My research focuses on the sphere of social organization that Erving Goffman calls the "interaction order". This involves looking at social interaction from the point of view of how it is constructed, the social, cultural and psychological factors that impact its implementation, and its impact on social outcomes, including the distribution of goods and services and the (re-)production of social structure.
Currently my work is concentrated on three broad areas. First there is the interaction order itself, which I approach as a conversation analyst. Here my recent work has focused on ways in which persons claim (and defer to) epistemic authority in interaction, and the identities that are invoked and validated in this way.
I also do research on interaction in political arenas (most of it in collaboration with my UCLA colleague Steven Clayman): this work includes the analysis of political speeches and audience reactions to them, a number of works on the news interview as a genre of political communication and, most recently, a historical study of presidential news conferences over the past 50 years.

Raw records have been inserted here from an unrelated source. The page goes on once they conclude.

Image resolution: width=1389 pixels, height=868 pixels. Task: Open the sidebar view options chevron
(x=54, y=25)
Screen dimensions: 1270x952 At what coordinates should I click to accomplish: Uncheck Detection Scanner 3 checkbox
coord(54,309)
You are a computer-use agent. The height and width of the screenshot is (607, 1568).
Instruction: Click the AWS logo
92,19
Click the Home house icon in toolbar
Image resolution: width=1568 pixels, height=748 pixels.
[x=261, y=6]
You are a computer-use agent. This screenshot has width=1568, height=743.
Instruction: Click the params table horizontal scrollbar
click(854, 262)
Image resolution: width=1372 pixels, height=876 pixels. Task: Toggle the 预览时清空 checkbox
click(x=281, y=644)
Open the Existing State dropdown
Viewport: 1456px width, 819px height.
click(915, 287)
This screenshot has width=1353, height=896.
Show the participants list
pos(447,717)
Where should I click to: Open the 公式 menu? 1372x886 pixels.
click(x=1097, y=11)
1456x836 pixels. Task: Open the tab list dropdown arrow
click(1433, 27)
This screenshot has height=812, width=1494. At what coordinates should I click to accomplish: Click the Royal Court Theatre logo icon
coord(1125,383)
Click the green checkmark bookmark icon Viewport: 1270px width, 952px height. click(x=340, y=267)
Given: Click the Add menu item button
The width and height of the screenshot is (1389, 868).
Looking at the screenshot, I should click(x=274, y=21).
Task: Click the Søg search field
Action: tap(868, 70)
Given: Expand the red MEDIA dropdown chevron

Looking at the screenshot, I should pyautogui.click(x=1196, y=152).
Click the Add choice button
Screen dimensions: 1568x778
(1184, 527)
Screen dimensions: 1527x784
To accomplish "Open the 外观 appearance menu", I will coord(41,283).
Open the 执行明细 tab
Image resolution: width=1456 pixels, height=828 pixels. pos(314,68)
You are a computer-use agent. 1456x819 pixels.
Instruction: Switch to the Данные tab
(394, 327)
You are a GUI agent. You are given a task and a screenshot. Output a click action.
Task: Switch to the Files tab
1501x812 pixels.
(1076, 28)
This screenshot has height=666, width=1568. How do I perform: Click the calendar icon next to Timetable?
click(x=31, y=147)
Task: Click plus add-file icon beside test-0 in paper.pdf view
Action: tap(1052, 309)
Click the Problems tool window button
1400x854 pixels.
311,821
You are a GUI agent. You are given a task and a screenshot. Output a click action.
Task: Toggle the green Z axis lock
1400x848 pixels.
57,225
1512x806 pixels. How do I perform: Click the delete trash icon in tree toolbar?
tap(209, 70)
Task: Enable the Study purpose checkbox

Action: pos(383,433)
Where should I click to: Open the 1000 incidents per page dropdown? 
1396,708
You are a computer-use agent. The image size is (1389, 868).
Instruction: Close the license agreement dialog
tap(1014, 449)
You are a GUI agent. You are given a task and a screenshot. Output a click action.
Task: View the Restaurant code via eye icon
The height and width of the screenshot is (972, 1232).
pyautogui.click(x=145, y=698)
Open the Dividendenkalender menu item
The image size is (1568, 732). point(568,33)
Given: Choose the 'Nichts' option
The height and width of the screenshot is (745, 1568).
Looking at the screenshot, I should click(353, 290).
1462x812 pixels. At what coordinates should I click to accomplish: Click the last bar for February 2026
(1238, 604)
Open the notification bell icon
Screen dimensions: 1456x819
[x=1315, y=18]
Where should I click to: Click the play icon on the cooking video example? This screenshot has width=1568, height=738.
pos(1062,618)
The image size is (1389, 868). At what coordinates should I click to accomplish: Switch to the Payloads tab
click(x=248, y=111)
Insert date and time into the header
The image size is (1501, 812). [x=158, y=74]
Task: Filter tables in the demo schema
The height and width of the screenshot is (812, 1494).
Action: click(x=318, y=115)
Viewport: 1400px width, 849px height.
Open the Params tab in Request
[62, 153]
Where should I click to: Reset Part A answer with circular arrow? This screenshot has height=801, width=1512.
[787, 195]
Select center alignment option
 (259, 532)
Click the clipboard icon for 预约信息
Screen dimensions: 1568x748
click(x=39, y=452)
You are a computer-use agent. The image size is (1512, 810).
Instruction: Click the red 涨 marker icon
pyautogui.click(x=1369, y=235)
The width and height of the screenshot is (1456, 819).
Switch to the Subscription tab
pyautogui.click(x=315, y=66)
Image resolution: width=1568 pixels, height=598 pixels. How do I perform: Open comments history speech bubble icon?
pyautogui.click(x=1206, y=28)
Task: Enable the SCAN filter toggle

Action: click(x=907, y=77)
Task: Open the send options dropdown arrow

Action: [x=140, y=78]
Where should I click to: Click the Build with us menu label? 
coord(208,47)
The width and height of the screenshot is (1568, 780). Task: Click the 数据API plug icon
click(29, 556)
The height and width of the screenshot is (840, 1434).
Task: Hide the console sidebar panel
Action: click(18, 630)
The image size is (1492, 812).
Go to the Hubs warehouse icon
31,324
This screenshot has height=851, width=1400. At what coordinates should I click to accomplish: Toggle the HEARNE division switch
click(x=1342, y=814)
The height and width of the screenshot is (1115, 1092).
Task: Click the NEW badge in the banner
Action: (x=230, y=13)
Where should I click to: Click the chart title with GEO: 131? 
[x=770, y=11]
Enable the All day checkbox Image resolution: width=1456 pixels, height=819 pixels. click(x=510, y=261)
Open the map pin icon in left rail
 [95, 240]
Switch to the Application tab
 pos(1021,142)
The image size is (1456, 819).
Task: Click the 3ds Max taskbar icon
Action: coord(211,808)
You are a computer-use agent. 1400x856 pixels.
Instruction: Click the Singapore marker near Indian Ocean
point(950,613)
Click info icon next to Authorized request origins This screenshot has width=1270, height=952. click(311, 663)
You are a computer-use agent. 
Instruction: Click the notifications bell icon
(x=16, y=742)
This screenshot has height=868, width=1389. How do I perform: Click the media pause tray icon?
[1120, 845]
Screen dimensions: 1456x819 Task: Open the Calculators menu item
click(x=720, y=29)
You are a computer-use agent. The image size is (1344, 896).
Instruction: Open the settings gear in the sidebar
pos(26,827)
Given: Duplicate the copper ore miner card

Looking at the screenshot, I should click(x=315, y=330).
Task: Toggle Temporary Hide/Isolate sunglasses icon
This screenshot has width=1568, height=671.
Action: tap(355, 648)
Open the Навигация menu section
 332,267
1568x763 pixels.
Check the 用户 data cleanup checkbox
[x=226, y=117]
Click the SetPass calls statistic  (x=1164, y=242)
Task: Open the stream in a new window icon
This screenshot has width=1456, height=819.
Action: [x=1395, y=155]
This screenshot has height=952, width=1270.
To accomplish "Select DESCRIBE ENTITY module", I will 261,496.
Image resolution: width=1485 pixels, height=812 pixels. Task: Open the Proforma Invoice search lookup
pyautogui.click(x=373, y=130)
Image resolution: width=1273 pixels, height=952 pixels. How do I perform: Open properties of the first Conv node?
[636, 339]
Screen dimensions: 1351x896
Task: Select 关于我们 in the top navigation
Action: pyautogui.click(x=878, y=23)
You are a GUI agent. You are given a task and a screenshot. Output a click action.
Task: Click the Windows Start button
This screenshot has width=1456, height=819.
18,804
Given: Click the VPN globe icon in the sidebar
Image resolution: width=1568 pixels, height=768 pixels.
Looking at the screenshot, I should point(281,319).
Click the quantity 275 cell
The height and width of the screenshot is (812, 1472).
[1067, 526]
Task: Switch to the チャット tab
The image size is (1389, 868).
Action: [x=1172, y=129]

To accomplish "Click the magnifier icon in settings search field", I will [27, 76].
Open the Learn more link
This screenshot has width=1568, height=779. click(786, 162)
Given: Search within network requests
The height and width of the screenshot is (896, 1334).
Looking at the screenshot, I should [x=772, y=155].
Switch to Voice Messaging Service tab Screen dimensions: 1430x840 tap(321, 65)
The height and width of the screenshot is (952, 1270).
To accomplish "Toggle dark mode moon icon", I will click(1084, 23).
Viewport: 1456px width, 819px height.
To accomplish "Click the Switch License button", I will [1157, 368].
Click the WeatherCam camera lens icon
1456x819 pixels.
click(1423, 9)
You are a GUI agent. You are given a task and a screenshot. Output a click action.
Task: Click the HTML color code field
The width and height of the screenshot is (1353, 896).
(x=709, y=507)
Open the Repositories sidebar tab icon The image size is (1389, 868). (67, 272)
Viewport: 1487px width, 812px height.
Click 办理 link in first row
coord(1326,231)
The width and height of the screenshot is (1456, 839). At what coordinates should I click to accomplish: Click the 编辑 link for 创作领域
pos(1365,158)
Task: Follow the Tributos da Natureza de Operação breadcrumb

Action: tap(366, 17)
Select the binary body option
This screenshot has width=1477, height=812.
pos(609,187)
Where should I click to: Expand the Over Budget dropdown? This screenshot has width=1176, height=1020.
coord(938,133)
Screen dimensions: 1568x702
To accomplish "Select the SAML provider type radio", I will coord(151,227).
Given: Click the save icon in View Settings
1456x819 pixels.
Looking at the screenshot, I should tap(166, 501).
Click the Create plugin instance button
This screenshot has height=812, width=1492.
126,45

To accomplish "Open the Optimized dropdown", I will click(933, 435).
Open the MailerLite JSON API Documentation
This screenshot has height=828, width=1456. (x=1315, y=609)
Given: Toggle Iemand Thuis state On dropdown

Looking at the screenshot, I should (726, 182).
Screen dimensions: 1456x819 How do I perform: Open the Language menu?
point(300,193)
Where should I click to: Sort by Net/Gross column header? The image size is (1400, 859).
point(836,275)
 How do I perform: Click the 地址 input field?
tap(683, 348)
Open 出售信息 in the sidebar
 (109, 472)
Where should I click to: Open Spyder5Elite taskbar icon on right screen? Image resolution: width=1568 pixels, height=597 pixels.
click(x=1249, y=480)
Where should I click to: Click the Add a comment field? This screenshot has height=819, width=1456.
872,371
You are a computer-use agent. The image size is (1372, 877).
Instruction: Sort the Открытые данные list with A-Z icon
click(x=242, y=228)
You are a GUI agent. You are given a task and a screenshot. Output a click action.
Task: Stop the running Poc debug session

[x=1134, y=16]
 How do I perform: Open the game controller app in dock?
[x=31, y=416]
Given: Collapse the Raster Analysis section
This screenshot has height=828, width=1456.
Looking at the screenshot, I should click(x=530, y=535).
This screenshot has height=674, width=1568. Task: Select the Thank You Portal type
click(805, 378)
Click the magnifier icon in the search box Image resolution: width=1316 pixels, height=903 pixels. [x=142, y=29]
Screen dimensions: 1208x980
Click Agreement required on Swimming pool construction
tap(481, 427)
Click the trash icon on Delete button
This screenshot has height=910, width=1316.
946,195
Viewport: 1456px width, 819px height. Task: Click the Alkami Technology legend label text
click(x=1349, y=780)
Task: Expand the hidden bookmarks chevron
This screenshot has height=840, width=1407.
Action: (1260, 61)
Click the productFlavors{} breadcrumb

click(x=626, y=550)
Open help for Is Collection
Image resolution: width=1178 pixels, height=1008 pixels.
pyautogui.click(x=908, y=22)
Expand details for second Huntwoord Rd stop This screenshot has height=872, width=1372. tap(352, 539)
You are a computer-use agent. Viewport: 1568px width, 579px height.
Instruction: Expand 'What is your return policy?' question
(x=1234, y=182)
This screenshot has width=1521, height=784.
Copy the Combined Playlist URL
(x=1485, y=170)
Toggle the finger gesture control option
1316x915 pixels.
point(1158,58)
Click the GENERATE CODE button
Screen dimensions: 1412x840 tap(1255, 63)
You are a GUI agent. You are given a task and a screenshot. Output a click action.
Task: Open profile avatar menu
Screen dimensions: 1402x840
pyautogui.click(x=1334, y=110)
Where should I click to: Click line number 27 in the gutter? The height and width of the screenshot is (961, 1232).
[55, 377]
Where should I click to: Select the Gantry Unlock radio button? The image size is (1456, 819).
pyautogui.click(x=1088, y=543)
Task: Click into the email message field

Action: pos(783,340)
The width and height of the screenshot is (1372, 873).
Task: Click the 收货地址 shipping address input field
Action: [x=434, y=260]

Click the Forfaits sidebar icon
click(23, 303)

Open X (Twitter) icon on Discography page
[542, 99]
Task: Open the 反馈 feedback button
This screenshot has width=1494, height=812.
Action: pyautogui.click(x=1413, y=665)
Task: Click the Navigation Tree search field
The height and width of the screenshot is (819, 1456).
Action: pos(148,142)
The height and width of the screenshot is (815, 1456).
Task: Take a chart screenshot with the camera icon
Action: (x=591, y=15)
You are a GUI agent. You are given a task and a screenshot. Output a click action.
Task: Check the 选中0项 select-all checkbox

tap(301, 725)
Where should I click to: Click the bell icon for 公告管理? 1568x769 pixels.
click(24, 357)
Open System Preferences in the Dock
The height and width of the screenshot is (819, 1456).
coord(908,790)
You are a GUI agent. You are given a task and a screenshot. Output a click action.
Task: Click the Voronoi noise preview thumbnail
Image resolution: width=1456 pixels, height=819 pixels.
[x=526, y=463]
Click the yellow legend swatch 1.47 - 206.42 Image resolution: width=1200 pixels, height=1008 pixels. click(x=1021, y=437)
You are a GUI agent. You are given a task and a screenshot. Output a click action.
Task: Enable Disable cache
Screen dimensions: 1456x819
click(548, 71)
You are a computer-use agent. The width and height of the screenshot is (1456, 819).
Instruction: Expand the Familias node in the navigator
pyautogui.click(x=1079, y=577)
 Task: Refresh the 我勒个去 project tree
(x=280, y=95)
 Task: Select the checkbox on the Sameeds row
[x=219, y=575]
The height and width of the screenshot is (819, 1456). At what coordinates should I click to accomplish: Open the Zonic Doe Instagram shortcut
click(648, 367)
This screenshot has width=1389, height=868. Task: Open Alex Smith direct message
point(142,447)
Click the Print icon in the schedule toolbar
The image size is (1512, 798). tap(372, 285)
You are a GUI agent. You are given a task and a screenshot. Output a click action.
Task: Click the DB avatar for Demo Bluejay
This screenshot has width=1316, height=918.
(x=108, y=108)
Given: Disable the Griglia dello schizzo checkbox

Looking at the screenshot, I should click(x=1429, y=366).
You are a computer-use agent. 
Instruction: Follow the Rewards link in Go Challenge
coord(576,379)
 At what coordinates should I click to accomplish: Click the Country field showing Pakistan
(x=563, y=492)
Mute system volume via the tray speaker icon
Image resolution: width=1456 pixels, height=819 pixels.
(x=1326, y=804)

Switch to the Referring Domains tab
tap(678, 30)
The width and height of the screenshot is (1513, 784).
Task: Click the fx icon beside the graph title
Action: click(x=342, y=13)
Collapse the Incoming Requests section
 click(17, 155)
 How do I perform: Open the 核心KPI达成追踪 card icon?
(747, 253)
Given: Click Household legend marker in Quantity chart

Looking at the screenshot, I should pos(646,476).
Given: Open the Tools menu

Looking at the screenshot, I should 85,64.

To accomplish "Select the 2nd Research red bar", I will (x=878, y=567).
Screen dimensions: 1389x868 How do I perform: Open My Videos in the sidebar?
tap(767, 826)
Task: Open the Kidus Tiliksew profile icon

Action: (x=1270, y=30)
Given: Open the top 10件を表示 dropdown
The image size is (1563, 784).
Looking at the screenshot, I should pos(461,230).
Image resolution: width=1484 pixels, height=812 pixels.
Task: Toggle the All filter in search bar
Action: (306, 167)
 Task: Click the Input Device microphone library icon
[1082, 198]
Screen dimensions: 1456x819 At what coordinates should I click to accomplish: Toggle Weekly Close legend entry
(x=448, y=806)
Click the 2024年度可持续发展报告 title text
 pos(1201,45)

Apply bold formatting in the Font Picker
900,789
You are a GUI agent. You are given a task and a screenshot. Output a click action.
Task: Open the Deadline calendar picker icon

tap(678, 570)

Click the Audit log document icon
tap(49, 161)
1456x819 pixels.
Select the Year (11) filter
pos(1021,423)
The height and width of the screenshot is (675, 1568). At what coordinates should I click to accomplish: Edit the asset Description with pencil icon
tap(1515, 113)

The third, and largest, part of my current research program focuses on interaction in medicine. I have published a number of papers on interactions between new mothers and community health nurses, on decision-making in health care contexts including surgery and antibiotics prescribing, and on general topics on social interaction in primary care. My current projects include research on interventions to improve cancer screening rates, communication within primary care teams, and experimental interventions to test specific changes in the ways physicians communicate with patients. Current work includes the study of a clinic intervening to alleviate chronic pediatric pain, genetic counseling, and multiple drug prescribing.